The scary thing is some of the comments left by the articles readers. Probably a third of them actually supported her article. Of course, this might help explain England's declining birthrate.

Ronald Coleman said...

Freeman didn't even really take this woman down -- all she had to do was excerpt from her own statements!

IndianCowboy said...

if they don't want to be 'enslaved' by children why are they having them?

When you procreate you are entering an implicit agreement to raise that child and to put the needs of the child ahead of yourself.

Sickened I tell you, just sickened.

Ed said...

That last line of yours is bang on. When this "mother" is bored to tears in some nursing home 40 years from now, and never gets a visit from her sons (who will understandably be too busy), she will at least be able to look back fondly on memories of their childhood and remember... shoes? getting highlights in her hair?

Arabella Cant said...

For the record.... I am the Arabella Cant mentioned in this article and nothing written is true. I was called out of the blue by Helen Kirwan-Taylor and she tried to get me to agree with her.
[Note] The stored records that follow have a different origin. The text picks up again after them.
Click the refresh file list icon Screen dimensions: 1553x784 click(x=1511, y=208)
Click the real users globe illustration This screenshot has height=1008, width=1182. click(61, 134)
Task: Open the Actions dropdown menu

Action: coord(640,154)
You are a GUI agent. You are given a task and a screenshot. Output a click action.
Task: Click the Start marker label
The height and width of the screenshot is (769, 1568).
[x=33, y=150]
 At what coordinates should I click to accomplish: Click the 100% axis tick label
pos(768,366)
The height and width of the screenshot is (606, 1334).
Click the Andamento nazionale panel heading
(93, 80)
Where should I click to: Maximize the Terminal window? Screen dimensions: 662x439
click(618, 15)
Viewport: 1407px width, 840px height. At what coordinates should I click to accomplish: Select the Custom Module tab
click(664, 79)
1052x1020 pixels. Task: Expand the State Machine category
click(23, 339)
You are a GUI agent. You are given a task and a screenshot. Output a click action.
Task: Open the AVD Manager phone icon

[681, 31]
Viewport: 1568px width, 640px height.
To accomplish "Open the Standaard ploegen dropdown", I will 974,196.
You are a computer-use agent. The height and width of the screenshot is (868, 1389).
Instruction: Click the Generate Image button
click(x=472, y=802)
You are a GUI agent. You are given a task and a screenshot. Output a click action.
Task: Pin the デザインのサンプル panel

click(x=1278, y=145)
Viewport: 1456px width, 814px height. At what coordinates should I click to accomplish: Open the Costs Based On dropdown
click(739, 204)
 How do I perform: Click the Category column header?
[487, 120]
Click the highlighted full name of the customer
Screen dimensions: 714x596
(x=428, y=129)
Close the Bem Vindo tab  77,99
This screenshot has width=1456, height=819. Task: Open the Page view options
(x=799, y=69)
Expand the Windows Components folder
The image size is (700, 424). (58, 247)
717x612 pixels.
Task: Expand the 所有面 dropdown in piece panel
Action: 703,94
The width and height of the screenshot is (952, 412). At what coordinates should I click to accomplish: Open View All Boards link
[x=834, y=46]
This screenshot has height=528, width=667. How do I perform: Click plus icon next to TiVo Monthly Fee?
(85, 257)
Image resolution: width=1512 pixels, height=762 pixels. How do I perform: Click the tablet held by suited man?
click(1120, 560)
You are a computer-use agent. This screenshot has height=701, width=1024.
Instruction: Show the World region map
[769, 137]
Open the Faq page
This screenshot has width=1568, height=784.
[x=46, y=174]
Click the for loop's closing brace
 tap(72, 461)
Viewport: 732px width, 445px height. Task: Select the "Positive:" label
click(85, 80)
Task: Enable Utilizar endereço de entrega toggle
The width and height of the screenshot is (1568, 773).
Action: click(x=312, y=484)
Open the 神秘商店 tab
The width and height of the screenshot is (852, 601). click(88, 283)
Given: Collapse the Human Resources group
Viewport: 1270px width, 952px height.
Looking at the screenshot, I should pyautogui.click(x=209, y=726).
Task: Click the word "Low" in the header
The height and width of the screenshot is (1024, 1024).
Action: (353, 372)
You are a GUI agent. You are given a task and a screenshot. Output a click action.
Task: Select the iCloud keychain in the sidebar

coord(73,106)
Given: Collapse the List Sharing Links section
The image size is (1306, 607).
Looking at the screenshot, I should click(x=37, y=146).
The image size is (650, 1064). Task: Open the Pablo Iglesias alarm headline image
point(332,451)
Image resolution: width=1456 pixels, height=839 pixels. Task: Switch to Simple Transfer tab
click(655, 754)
I repeatedly told her I did not feel the same way she did; quite the opposite in fact. I find raising children tiring like most mothers, but ABSOLUTELY NOT boring. I have 3 children and have worked full-time, part-time, freelance, for myself and not at all and at no point did I resent anything I ever did for my children. In fact I gave up full-time work to build and manage a photography studio in order that I could spend as much time as possible with my children. My eldest is 14 and my youngest is 4 and all these years later I STILL still on the floor and build lego.